Your task. Go through the material below, find each line with the word "click", and copy those lines.

Material supplied.
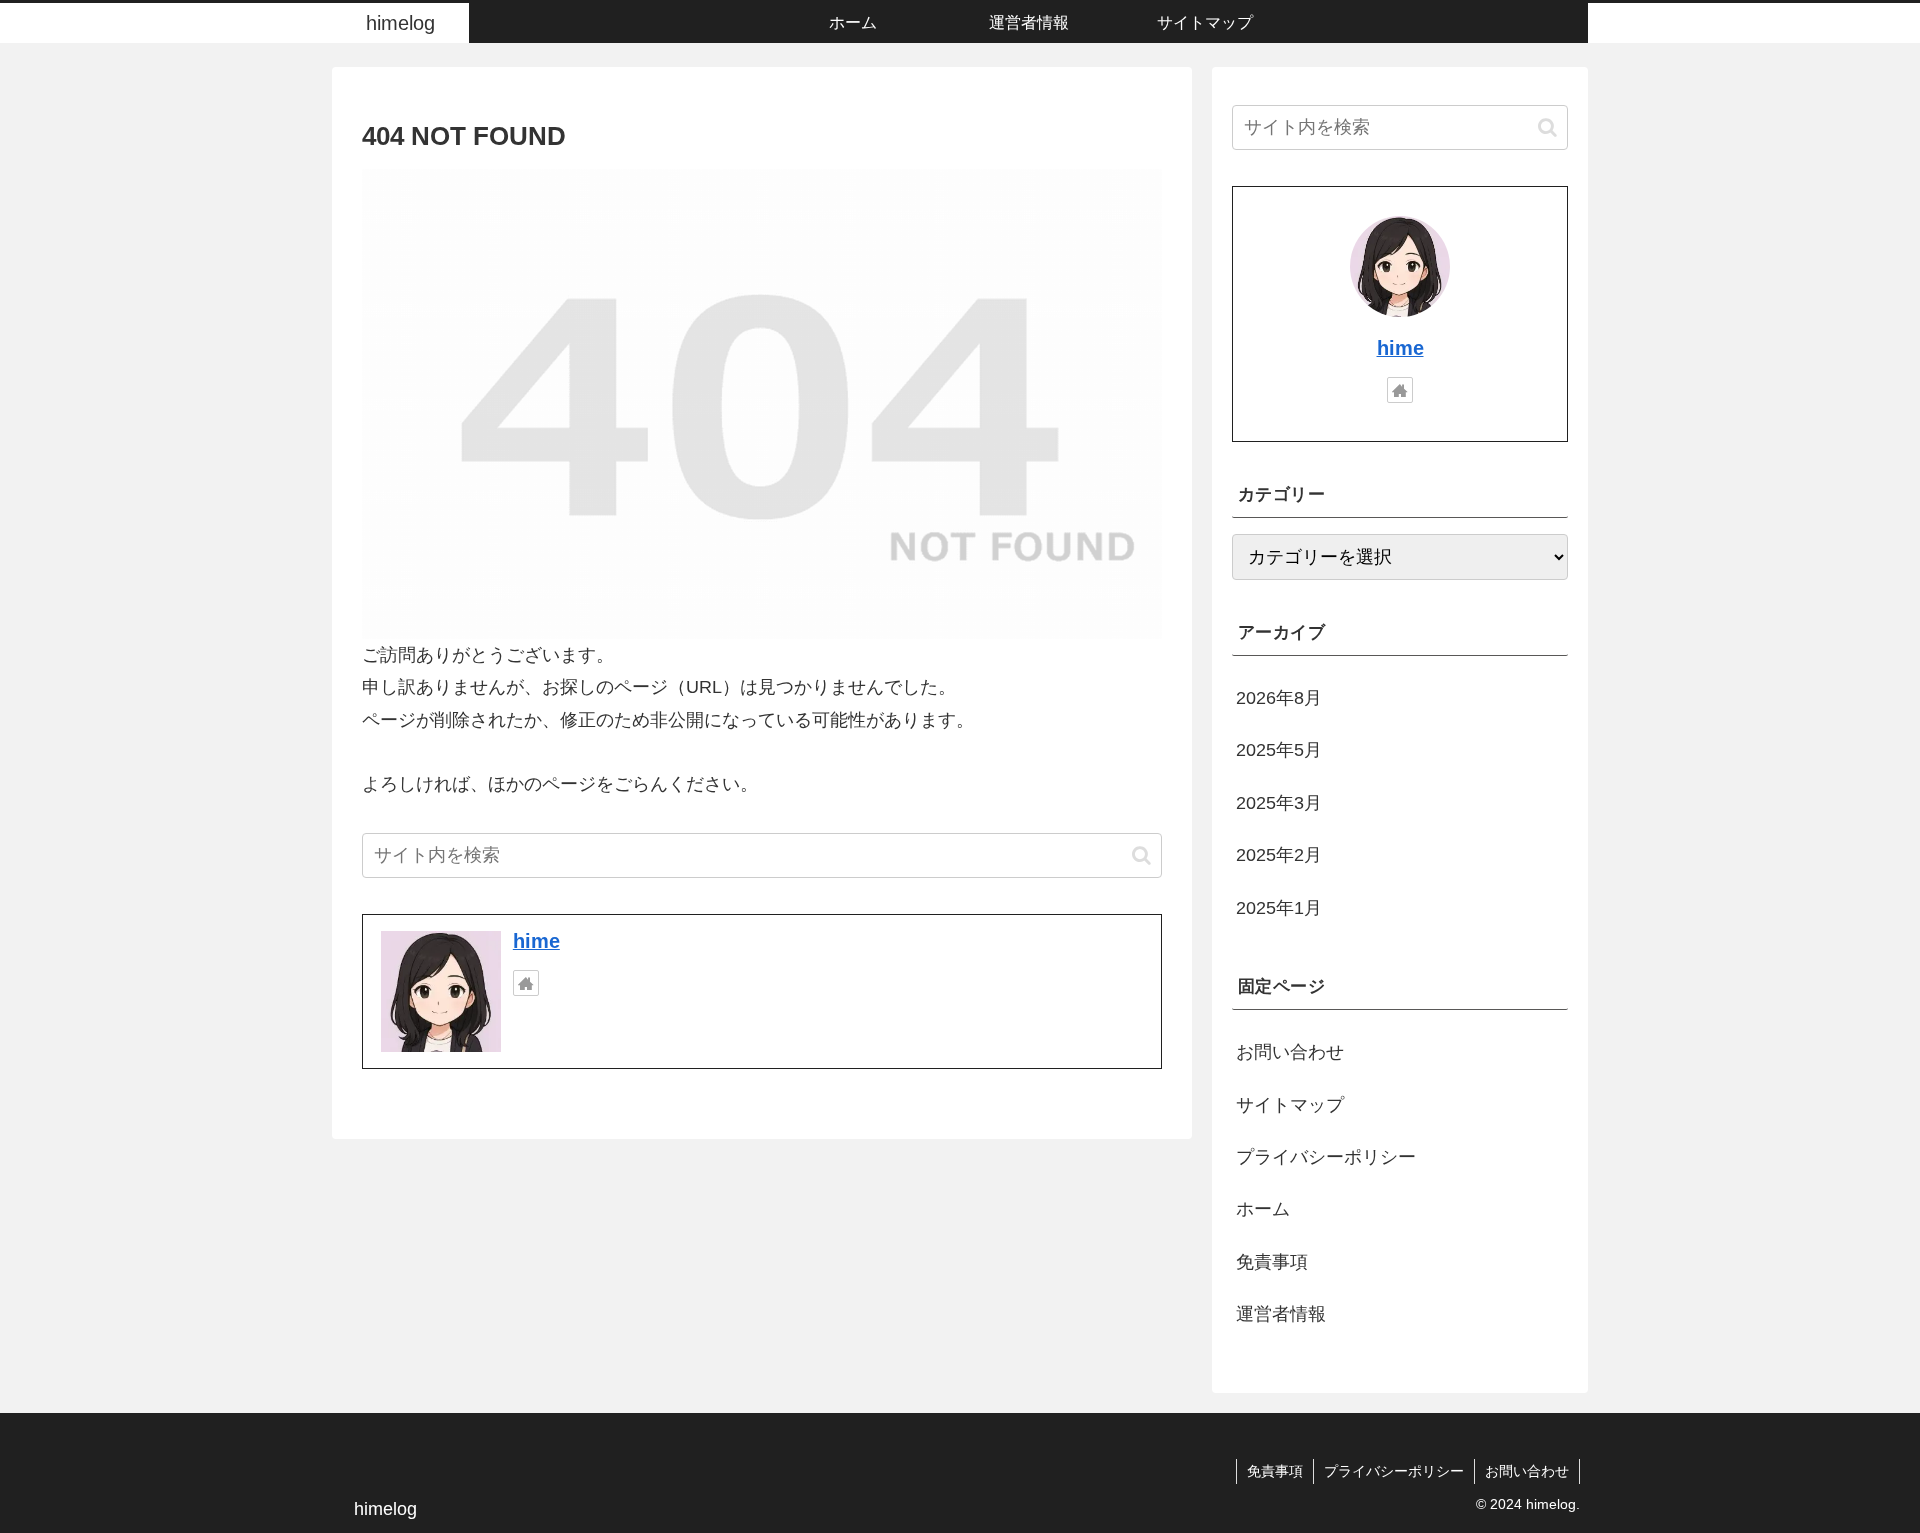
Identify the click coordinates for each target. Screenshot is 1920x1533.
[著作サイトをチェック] (526, 983)
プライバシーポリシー (1326, 1157)
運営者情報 (1281, 1314)
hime (536, 941)
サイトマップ (1290, 1105)
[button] (1141, 855)
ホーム (1263, 1209)
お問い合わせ (1290, 1052)
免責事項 (1272, 1262)
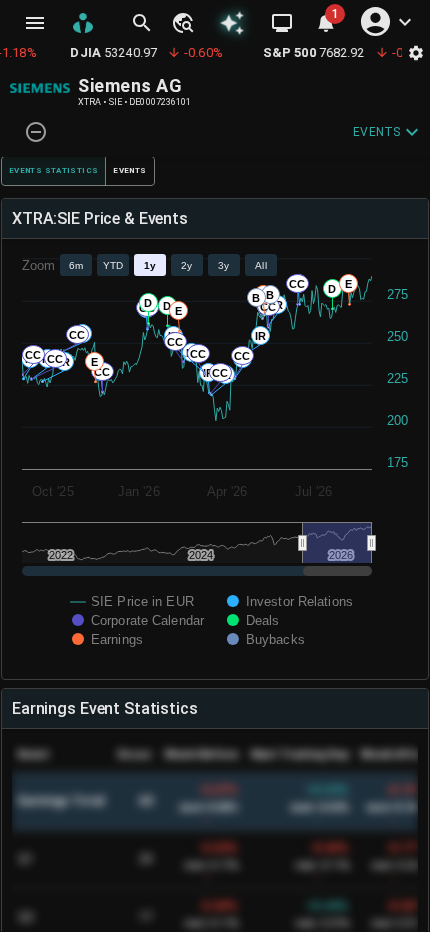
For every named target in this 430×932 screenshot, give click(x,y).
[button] (182, 23)
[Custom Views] (282, 23)
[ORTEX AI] (232, 23)
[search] (142, 23)
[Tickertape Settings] (416, 52)
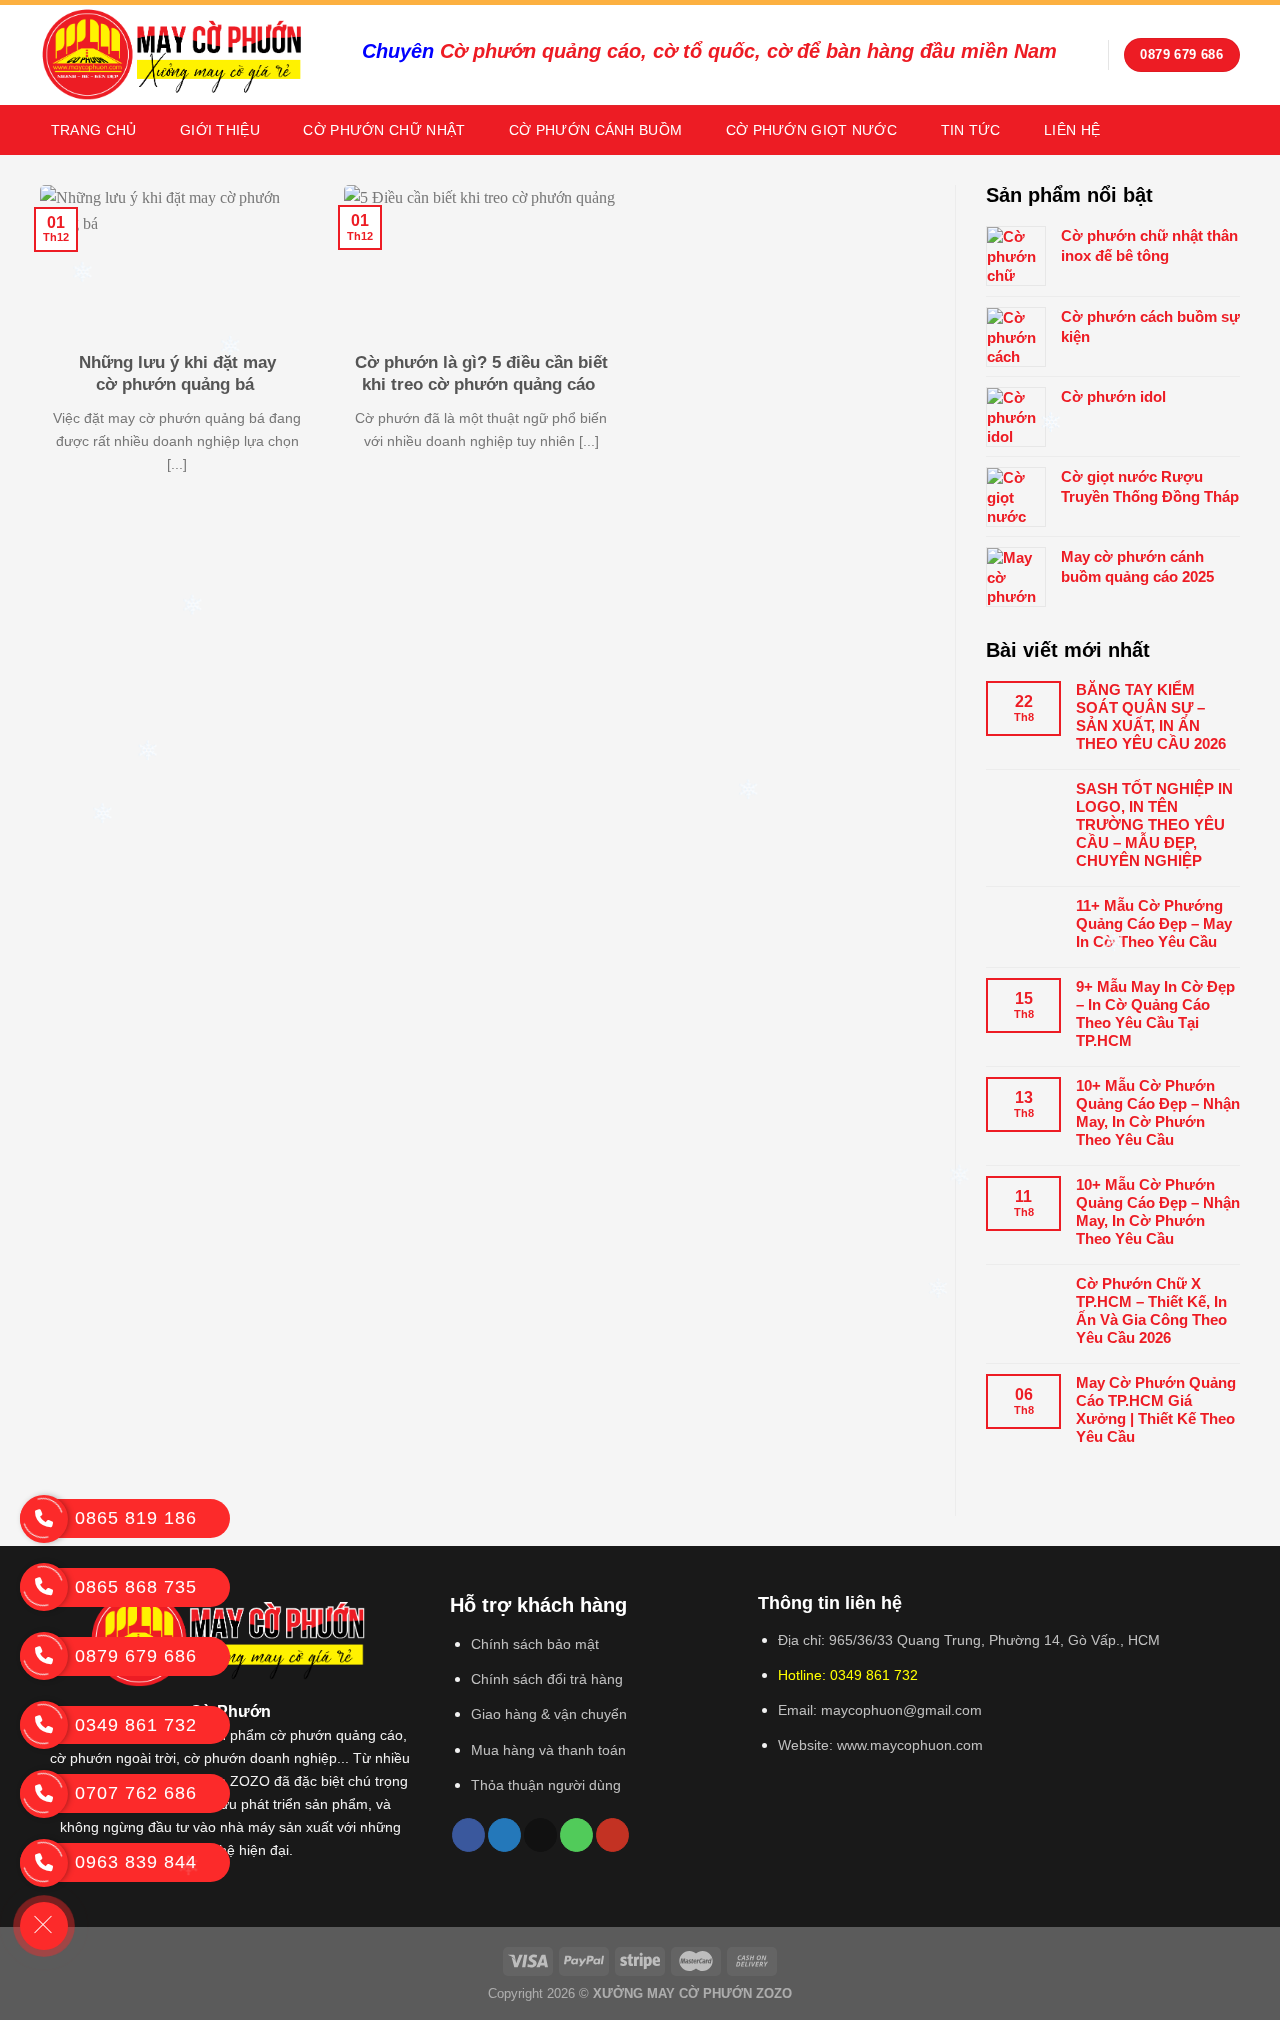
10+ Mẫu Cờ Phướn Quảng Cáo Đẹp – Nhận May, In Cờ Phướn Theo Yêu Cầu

Exercise answer.
Identify the click coordinates for each target. Screenshot is 1920x1533.
For every named target in this 430×932 screenshot, give click(x,y).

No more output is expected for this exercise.